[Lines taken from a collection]
━━━
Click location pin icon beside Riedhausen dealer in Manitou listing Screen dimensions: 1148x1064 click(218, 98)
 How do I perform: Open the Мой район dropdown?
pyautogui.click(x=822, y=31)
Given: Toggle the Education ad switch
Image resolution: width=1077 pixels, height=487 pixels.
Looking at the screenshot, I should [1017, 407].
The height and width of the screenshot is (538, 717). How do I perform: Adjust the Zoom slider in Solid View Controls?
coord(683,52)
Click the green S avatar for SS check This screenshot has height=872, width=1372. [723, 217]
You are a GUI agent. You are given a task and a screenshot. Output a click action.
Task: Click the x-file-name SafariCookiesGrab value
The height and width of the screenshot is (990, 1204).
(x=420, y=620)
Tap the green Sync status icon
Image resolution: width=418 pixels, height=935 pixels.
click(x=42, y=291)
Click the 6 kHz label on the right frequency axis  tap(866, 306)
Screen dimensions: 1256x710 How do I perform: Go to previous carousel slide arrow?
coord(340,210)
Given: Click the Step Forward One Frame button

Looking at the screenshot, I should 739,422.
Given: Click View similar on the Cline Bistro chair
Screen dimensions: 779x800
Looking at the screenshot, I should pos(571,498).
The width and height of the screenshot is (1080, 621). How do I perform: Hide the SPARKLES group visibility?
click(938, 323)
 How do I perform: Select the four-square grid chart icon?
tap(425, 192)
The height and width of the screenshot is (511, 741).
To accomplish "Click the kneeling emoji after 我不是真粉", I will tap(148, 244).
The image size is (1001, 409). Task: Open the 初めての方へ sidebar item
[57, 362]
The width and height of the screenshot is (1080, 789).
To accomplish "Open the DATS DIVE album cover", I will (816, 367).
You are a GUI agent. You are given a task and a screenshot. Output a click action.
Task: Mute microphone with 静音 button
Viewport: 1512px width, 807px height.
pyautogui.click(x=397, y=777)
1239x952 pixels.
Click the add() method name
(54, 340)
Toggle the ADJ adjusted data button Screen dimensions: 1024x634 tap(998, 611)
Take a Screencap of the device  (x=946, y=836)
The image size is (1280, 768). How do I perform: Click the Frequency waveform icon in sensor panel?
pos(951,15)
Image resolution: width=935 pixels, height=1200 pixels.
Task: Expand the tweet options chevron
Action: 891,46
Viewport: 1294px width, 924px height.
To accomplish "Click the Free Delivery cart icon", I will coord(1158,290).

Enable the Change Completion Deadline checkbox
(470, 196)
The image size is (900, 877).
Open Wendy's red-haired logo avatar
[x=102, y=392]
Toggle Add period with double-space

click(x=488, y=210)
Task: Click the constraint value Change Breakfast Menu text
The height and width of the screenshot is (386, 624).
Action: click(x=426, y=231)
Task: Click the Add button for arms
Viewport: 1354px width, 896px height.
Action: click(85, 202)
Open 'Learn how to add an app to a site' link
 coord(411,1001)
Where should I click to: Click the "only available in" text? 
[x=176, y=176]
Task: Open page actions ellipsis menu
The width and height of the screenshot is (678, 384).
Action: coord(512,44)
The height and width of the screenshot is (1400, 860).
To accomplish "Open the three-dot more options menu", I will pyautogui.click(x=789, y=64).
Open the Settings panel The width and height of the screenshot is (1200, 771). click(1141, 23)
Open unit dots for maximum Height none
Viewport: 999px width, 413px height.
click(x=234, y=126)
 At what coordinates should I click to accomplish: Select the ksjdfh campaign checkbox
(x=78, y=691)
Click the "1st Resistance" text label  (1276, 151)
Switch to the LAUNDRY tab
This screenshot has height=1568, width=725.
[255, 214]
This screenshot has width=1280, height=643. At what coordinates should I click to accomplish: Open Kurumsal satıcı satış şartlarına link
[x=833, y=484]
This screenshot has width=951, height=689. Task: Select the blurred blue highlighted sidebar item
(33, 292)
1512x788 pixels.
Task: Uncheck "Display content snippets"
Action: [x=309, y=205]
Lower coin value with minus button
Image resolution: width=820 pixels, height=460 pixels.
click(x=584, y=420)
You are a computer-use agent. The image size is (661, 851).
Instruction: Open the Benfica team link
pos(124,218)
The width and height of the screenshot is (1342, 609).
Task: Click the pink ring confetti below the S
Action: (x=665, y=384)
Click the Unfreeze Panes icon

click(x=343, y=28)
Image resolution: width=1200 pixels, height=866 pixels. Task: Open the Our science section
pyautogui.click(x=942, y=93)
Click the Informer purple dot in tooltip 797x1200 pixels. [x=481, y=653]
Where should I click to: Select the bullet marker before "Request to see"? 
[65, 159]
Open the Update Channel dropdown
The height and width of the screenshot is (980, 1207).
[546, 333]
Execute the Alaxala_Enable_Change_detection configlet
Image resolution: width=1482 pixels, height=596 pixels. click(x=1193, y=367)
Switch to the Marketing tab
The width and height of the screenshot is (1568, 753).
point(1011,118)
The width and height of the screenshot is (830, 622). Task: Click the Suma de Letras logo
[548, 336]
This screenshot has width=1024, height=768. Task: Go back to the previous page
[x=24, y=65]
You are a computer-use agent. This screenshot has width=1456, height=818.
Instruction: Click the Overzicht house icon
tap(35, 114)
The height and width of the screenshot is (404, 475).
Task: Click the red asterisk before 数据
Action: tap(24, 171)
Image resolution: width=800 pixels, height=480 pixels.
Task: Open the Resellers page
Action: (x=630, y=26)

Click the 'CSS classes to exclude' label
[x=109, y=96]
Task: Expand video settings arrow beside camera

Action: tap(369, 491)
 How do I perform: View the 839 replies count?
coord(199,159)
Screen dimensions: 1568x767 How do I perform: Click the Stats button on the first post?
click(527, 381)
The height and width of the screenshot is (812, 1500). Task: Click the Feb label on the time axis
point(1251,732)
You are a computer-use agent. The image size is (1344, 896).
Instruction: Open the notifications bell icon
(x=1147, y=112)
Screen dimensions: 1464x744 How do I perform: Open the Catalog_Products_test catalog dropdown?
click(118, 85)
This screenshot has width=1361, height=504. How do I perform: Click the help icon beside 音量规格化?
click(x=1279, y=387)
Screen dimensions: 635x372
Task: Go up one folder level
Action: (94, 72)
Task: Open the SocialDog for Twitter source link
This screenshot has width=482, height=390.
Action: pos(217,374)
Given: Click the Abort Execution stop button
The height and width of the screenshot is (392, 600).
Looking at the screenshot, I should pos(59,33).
━━━
### DIRECTIONS
Please transcribe all of the lines above word for word.

### ANSWER IN FULL
Click location pin icon beside Riedhausen dealer in Manitou listing Screen dimensions: 1148x1064 click(218, 98)
 How do I perform: Open the Мой район dropdown?
pyautogui.click(x=822, y=31)
Given: Toggle the Education ad switch
Image resolution: width=1077 pixels, height=487 pixels.
Looking at the screenshot, I should [1017, 407].
The height and width of the screenshot is (538, 717). How do I perform: Adjust the Zoom slider in Solid View Controls?
coord(683,52)
Click the green S avatar for SS check This screenshot has height=872, width=1372. [723, 217]
You are a GUI agent. You are given a task and a screenshot. Output a click action.
Task: Click the x-file-name SafariCookiesGrab value
The height and width of the screenshot is (990, 1204).
(x=420, y=620)
Tap the green Sync status icon
Image resolution: width=418 pixels, height=935 pixels.
click(x=42, y=291)
Click the 6 kHz label on the right frequency axis  tap(866, 306)
Screen dimensions: 1256x710 How do I perform: Go to previous carousel slide arrow?
coord(340,210)
Given: Click the Step Forward One Frame button

Looking at the screenshot, I should 739,422.
Given: Click View similar on the Cline Bistro chair
Screen dimensions: 779x800
Looking at the screenshot, I should pos(571,498).
The width and height of the screenshot is (1080, 621). How do I perform: Hide the SPARKLES group visibility?
click(938, 323)
 How do I perform: Select the four-square grid chart icon?
tap(425, 192)
The height and width of the screenshot is (511, 741).
To accomplish "Click the kneeling emoji after 我不是真粉", I will tap(148, 244).
The image size is (1001, 409). Task: Open the 初めての方へ sidebar item
[57, 362]
The width and height of the screenshot is (1080, 789).
To accomplish "Open the DATS DIVE album cover", I will (816, 367).
You are a GUI agent. You are given a task and a screenshot. Output a click action.
Task: Mute microphone with 静音 button
Viewport: 1512px width, 807px height.
pyautogui.click(x=397, y=777)
1239x952 pixels.
Click the add() method name
(54, 340)
Toggle the ADJ adjusted data button Screen dimensions: 1024x634 tap(998, 611)
Take a Screencap of the device  (x=946, y=836)
The image size is (1280, 768). How do I perform: Click the Frequency waveform icon in sensor panel?
pos(951,15)
Image resolution: width=935 pixels, height=1200 pixels.
Task: Expand the tweet options chevron
Action: 891,46
Viewport: 1294px width, 924px height.
To accomplish "Click the Free Delivery cart icon", I will coord(1158,290).

Enable the Change Completion Deadline checkbox
(470, 196)
The image size is (900, 877).
Open Wendy's red-haired logo avatar
[x=102, y=392]
Toggle Add period with double-space

click(x=488, y=210)
Task: Click the constraint value Change Breakfast Menu text
The height and width of the screenshot is (386, 624).
Action: click(x=426, y=231)
Task: Click the Add button for arms
Viewport: 1354px width, 896px height.
Action: click(85, 202)
Open 'Learn how to add an app to a site' link
 coord(411,1001)
Where should I click to: Click the "only available in" text? 
[x=176, y=176]
Task: Open page actions ellipsis menu
The width and height of the screenshot is (678, 384).
Action: coord(512,44)
The height and width of the screenshot is (1400, 860).
To accomplish "Open the three-dot more options menu", I will pyautogui.click(x=789, y=64).
Open the Settings panel The width and height of the screenshot is (1200, 771). click(1141, 23)
Open unit dots for maximum Height none
Viewport: 999px width, 413px height.
click(x=234, y=126)
 At what coordinates should I click to accomplish: Select the ksjdfh campaign checkbox
(x=78, y=691)
Click the "1st Resistance" text label  (1276, 151)
Switch to the LAUNDRY tab
This screenshot has height=1568, width=725.
[255, 214]
This screenshot has width=1280, height=643. At what coordinates should I click to accomplish: Open Kurumsal satıcı satış şartlarına link
[x=833, y=484]
This screenshot has width=951, height=689. Task: Select the blurred blue highlighted sidebar item
(33, 292)
1512x788 pixels.
Task: Uncheck "Display content snippets"
Action: [x=309, y=205]
Lower coin value with minus button
Image resolution: width=820 pixels, height=460 pixels.
click(x=584, y=420)
You are a computer-use agent. The image size is (661, 851).
Instruction: Open the Benfica team link
pos(124,218)
The width and height of the screenshot is (1342, 609).
Task: Click the pink ring confetti below the S
Action: (x=665, y=384)
Click the Unfreeze Panes icon

click(x=343, y=28)
Image resolution: width=1200 pixels, height=866 pixels. Task: Open the Our science section
pyautogui.click(x=942, y=93)
Click the Informer purple dot in tooltip 797x1200 pixels. [x=481, y=653]
Where should I click to: Select the bullet marker before "Request to see"? 
[65, 159]
Open the Update Channel dropdown
The height and width of the screenshot is (980, 1207).
[546, 333]
Execute the Alaxala_Enable_Change_detection configlet
Image resolution: width=1482 pixels, height=596 pixels. click(x=1193, y=367)
Switch to the Marketing tab
The width and height of the screenshot is (1568, 753).
point(1011,118)
The width and height of the screenshot is (830, 622). Task: Click the Suma de Letras logo
[548, 336]
This screenshot has width=1024, height=768. Task: Go back to the previous page
[x=24, y=65]
You are a computer-use agent. This screenshot has width=1456, height=818.
Instruction: Click the Overzicht house icon
tap(35, 114)
The height and width of the screenshot is (404, 475).
Task: Click the red asterisk before 数据
Action: tap(24, 171)
Image resolution: width=800 pixels, height=480 pixels.
Task: Open the Resellers page
Action: (x=630, y=26)

Click the 'CSS classes to exclude' label
[x=109, y=96]
Task: Expand video settings arrow beside camera

Action: tap(369, 491)
 How do I perform: View the 839 replies count?
coord(199,159)
Screen dimensions: 1568x767 How do I perform: Click the Stats button on the first post?
click(527, 381)
The height and width of the screenshot is (812, 1500). Task: Click the Feb label on the time axis
point(1251,732)
You are a computer-use agent. The image size is (1344, 896).
Instruction: Open the notifications bell icon
(x=1147, y=112)
Screen dimensions: 1464x744 How do I perform: Open the Catalog_Products_test catalog dropdown?
click(118, 85)
This screenshot has width=1361, height=504. How do I perform: Click the help icon beside 音量规格化?
click(x=1279, y=387)
Screen dimensions: 635x372
Task: Go up one folder level
Action: (94, 72)
Task: Open the SocialDog for Twitter source link
This screenshot has width=482, height=390.
Action: pos(217,374)
Given: Click the Abort Execution stop button
The height and width of the screenshot is (392, 600).
Looking at the screenshot, I should pos(59,33).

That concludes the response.